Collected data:
▼▼▼

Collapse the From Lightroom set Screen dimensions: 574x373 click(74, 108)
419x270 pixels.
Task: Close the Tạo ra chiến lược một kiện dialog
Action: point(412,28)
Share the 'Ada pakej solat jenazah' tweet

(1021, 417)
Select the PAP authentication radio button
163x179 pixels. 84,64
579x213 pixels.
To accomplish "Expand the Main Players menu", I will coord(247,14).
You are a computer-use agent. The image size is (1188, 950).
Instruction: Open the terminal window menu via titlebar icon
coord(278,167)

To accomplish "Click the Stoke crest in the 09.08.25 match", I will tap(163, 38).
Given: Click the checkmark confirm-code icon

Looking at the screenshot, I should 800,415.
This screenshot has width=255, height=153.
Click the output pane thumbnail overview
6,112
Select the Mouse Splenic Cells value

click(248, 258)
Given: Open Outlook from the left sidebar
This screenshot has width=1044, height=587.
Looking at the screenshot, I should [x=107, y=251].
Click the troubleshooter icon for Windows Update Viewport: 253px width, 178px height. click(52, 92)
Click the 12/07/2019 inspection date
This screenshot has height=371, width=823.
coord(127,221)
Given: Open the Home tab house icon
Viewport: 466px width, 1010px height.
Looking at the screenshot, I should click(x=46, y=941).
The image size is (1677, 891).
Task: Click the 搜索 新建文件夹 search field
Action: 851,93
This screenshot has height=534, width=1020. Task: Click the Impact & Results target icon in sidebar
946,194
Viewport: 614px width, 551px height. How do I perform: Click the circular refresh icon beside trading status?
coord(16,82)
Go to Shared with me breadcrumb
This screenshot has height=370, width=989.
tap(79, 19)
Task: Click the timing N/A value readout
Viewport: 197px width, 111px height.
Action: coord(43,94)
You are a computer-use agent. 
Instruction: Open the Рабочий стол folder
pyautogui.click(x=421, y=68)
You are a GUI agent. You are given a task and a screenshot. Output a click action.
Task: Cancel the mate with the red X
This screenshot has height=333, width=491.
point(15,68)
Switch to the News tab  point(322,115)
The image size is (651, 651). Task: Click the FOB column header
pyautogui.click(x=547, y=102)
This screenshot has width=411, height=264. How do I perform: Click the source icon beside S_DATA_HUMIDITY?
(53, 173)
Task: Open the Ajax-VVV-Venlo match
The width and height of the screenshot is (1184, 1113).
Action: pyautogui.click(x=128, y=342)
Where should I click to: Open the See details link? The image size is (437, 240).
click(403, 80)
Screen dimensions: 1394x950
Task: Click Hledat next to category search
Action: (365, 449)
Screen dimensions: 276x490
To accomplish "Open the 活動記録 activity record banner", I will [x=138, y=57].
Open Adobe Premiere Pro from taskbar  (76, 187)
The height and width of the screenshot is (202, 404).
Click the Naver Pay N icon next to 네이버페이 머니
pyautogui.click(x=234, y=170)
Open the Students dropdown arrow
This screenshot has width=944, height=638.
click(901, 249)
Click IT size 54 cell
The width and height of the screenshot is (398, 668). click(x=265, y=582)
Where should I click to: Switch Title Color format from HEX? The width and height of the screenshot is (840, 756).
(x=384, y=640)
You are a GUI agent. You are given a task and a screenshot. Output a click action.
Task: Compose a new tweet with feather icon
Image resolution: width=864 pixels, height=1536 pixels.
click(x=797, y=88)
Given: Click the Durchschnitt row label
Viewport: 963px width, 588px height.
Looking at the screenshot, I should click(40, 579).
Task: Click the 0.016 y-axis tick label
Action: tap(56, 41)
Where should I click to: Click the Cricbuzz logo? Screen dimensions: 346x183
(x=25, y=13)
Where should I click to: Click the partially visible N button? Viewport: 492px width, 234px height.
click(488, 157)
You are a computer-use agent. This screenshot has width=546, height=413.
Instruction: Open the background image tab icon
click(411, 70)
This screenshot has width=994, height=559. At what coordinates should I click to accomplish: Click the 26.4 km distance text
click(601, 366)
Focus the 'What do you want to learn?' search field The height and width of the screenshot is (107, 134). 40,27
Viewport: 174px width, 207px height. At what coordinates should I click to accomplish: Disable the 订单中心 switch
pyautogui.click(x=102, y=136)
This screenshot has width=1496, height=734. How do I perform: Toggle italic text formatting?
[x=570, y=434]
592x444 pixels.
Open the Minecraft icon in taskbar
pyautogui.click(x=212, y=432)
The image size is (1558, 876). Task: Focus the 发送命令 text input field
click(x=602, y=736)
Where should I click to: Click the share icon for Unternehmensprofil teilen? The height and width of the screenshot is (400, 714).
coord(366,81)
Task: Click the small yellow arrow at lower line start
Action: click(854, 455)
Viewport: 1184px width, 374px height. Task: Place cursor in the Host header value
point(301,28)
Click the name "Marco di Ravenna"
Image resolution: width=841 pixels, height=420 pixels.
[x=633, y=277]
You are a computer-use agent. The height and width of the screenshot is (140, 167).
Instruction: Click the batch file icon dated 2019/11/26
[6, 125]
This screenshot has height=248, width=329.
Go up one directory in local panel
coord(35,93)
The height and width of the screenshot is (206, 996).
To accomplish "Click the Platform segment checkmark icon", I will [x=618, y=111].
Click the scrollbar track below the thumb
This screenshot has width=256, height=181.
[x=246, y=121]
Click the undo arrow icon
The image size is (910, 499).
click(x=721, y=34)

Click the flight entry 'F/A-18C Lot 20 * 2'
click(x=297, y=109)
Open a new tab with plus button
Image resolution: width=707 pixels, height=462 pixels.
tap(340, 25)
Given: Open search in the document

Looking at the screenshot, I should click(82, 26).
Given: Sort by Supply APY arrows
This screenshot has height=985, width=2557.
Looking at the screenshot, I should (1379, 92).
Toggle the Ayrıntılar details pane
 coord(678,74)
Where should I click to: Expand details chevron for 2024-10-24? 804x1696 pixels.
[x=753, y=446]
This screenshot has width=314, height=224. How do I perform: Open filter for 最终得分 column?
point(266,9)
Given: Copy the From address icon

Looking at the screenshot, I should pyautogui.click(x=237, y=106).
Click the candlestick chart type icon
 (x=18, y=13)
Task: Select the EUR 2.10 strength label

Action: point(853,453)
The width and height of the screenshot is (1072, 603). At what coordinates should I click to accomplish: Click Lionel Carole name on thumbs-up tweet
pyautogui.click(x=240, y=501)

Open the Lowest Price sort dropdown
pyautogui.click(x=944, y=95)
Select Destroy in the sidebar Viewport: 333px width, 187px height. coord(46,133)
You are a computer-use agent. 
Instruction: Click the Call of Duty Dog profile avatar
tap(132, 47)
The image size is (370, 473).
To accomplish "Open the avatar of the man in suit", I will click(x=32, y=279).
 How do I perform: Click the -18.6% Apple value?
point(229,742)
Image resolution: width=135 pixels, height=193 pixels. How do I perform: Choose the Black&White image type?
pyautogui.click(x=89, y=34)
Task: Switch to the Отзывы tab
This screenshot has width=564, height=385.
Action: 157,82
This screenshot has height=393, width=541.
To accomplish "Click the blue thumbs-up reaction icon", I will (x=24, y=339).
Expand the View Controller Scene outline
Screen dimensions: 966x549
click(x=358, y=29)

▲▲▲

» **DESCRIPTION OF THE TASK**:
Working from the records above, tally the lines that contain "agent" and give only the total.

» **FINAL ANSWER**:
7